• Document excerpt:
******************************

Hell hath no fury like a consumer — or rival — scorned.

Grumbling, grizzling and general indignation over everything from poor customer service to impossible clothes sizing has you all riled. You aren’t alone. There is a lot of exasperation out there.

Maybe you should put some of that aggression to good use? Frustration has clearly sparked some brilliant entrepreneurial business solutions.

BBC Capital wanted to dig a little deeper in to the mindset of the grumpy innovator so we went to online question-and-answer site Quora to find out which successful businesses have started solely in angry reaction to another business? Here are some that stood out to Quora users.

Sparking innovation through rivalry

Rivalry among inventors has long-fuelled some of the best creations of the modern age. Shriharsha Kumar Konda suggested Thomas Edison and Nikola Tesla.

And also added: “Do the names Rudolph and Adolph Dassler ring any bells? They’re two brothers who started companies in their small town of Herzogenaurach, Germany. They began working together in their mother’s laundry room in the 1920s before suffering from a huge falling out and moving their separate ways.”

******************************

• Recorded information:

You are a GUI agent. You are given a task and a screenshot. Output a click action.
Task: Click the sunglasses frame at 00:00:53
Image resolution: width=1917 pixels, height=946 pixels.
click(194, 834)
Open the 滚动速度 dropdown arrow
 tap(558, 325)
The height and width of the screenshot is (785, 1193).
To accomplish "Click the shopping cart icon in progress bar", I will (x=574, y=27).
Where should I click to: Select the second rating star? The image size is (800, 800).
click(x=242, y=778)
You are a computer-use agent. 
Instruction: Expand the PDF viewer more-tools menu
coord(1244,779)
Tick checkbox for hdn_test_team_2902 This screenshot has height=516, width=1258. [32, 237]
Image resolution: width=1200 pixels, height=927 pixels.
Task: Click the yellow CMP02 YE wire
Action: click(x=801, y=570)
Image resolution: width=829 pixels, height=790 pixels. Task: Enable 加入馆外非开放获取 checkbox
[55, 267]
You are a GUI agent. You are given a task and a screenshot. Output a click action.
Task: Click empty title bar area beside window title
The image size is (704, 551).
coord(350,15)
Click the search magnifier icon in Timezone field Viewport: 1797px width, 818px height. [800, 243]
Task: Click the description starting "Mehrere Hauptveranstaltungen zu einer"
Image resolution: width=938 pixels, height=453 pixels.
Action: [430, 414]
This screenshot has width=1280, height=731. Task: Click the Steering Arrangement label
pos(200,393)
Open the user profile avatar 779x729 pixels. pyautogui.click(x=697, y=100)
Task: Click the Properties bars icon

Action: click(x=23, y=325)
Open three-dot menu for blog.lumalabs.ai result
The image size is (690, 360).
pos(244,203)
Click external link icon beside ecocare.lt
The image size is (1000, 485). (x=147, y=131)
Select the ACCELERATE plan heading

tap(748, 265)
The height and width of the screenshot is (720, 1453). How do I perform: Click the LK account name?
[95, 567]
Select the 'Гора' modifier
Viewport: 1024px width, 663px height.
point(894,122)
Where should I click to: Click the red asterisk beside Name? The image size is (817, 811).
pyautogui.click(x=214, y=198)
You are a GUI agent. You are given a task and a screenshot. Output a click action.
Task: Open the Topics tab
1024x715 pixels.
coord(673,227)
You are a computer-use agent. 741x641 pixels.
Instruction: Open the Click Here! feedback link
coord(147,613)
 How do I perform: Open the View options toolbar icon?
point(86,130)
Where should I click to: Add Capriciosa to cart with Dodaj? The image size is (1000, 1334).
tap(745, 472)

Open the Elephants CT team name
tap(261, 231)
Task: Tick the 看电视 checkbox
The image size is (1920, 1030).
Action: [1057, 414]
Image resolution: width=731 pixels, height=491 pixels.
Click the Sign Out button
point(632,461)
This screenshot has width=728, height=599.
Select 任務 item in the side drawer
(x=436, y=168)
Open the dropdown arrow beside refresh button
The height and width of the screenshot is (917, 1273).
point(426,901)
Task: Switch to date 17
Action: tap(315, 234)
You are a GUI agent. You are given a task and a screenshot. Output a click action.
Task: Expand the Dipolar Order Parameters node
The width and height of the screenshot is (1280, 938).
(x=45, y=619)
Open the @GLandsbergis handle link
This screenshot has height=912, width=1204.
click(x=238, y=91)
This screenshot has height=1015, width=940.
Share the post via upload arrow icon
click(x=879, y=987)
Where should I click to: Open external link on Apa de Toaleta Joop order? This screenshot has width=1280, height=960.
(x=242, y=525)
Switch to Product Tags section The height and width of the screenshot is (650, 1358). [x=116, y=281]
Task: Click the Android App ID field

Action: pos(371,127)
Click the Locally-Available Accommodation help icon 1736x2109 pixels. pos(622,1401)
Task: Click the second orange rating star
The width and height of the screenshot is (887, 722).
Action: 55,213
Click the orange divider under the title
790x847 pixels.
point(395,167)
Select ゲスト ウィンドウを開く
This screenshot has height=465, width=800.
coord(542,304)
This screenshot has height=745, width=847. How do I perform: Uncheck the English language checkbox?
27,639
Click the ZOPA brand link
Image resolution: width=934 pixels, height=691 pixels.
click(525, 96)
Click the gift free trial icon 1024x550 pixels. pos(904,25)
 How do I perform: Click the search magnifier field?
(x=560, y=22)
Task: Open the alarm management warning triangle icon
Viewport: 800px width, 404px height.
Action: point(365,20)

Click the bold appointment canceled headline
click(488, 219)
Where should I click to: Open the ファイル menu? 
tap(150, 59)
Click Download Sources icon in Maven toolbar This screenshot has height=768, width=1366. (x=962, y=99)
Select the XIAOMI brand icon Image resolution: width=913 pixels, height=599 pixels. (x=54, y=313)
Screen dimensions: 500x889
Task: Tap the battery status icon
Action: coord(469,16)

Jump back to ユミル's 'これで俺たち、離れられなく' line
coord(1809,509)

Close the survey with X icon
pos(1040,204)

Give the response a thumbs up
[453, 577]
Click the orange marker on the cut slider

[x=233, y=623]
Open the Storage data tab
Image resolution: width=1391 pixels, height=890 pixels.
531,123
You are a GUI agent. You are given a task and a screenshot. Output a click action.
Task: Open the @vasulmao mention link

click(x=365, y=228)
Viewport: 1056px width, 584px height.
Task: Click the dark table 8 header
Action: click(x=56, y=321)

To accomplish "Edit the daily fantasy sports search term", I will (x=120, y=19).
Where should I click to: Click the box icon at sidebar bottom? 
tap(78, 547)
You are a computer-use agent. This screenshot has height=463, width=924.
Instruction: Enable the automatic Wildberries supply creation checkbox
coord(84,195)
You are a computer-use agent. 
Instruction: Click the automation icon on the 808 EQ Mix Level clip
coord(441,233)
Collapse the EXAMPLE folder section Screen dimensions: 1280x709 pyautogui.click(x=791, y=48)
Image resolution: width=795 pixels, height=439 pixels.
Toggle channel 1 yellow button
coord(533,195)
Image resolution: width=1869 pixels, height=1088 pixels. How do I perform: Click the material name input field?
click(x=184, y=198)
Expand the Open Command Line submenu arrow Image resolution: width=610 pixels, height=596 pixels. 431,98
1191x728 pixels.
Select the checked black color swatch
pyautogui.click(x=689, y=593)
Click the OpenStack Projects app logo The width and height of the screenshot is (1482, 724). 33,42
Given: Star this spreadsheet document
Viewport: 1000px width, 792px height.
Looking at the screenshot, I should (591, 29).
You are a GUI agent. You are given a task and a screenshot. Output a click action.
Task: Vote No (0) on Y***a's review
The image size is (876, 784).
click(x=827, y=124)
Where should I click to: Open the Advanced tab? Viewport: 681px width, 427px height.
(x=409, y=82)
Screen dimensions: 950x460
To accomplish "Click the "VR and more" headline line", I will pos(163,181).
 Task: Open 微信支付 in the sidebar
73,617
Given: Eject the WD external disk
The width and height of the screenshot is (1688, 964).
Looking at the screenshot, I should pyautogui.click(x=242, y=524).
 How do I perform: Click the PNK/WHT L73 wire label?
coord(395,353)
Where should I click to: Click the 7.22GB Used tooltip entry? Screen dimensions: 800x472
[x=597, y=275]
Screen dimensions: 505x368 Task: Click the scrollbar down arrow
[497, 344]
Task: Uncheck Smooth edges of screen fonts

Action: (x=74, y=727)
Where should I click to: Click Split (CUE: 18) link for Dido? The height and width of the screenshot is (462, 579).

******************************

• Explore the material:
1. Translate this sentence from the article on businesses born of frustration into Spanish: "Rivalry among inventors has long-fuelled some of the best creations of the modern age."
2. Continue the article on businesses born of frustration, starting right after its last sentence.

• Per-task outputs:
1. La rivalidad entre inventores ha impulsado desde hace mucho tiempo algunas de las mejores creaciones de la era moderna.

2.
Konda said: “If the Dassler brothers don’t sound familiar to you, maybe the names of their companies do. How about Puma and Adidas? That’s right, the two athletic giants were started by the brothers.”

Gaurav Harode nominated entrepreneur Reed Hastings who “started Netflix because he had to pay $40 for a movie he rented from Blockbuster and was late in returning it. The movie was Apollo 13.” 

Retail rage

Shopping for sharp tailoring can prove an irritating task, particularly for those with unusual measurements, wrote Aaron Ellis. Donald Fisher (who went on to found the Gap clothing chain) once “couldn't find a store in the San Francisco Bay Area that sold Levi's jeans in his size and all stores refused to accommodate him,” Ellis wrote.

Citing Fisher’s story on the Gap website, Ellis described Fisher’s numerous hurdles when he tried to return some ill-fitting jeans he’d ordered. Fisher needed a 34-inch waist, 31-inch length leg and yet every pair he tried in a particular store was 30-inches long. The salesman suggested taking the pants to a city department store, instead.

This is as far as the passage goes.